Trial counsel's performance was also prejudicial. There is a reasonable probability that the trial court would have granted Mr. Marling's motion to suppress as to the lockbox evidence if counsel had argued that Sergeant Kipper violated General Order 49. The respondent argues that counsel's performance was not prejudicial because prying open the latch on a lockbox was "hardly an extreme measure or one that would foreseeably cause `unreasonable potential damage' to the property." Dkt. 14 at 12. The Court takes no position on this argument except to find a reasonable probability that the state trial court could have disagreed with it. Indeed, the trial court on post-conviction review appeared to find that prying open the lockbox was an extreme measure. Dkt. 15-2 at 128 ("These facts justified extreme measures necessitating opening a lockbox with a screwdriver.").

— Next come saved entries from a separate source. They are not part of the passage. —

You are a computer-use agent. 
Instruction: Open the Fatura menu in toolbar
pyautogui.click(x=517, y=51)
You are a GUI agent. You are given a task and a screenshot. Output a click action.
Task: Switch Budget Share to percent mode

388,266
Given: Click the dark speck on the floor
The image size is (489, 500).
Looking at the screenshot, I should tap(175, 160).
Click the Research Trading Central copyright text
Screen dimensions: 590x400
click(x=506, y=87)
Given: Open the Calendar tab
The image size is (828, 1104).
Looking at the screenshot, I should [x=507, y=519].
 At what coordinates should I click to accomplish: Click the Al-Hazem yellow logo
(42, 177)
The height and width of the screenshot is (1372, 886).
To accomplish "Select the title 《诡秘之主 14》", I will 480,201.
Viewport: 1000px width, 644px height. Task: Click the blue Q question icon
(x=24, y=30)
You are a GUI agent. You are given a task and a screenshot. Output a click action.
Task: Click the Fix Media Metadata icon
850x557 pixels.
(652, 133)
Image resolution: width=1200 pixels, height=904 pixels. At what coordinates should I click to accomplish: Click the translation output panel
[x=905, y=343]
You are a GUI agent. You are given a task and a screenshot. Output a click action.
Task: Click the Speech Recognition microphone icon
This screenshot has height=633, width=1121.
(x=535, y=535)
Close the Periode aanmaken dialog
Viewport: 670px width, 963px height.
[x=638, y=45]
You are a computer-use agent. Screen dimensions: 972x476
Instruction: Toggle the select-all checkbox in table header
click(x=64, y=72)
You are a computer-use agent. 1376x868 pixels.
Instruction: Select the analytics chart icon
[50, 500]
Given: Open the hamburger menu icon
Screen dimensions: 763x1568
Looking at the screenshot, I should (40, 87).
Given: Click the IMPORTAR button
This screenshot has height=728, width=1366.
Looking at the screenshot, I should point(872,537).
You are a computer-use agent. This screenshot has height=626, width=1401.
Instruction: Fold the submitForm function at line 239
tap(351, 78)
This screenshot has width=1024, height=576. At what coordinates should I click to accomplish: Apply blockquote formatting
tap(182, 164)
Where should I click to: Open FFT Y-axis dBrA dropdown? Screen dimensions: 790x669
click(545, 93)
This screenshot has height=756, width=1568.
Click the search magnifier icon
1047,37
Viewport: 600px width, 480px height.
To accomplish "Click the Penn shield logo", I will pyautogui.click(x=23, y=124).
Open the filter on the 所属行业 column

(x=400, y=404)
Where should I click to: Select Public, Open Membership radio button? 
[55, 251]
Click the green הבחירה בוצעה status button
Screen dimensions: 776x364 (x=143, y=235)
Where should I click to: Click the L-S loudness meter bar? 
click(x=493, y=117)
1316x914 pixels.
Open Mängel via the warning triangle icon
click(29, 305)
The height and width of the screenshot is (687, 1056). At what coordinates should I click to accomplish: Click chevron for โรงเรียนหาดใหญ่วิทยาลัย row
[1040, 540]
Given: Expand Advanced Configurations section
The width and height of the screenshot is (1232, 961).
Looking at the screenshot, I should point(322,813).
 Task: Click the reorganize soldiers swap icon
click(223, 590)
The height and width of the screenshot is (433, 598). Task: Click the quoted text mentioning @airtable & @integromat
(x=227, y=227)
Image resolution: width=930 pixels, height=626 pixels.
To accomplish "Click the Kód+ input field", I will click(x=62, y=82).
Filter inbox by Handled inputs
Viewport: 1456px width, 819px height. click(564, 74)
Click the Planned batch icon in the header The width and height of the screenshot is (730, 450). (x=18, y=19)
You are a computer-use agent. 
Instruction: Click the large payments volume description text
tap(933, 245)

Three of Mr. Marling's convictions—those for possession of cocaine with intent to deliver, possession of cocaine and a firearm, and possession of a Schedule IV controlled substance—relied on evidence found in the lockbox. If the trial court had granted Mr. Marling's motion to suppress that evidence—and there is a reasonable probability it would have—the outcome of his trial on these counts very likely would have been different. Thus, there is a reasonable probability that Mr. Marling's trial outcome would have been different, so Strickland's prejudice prong is satisfied.
Because trial counsel's performance was deficient and prejudicial, Mr. Marling's petition for a writ of habeas corpus is
Mr. Marling asks this Court to order a new trial. But if the state trial court again denies Mr. Marling's suppression motion, a new trial would be unnecessary. Accordingly,
Final judgment shall now enter.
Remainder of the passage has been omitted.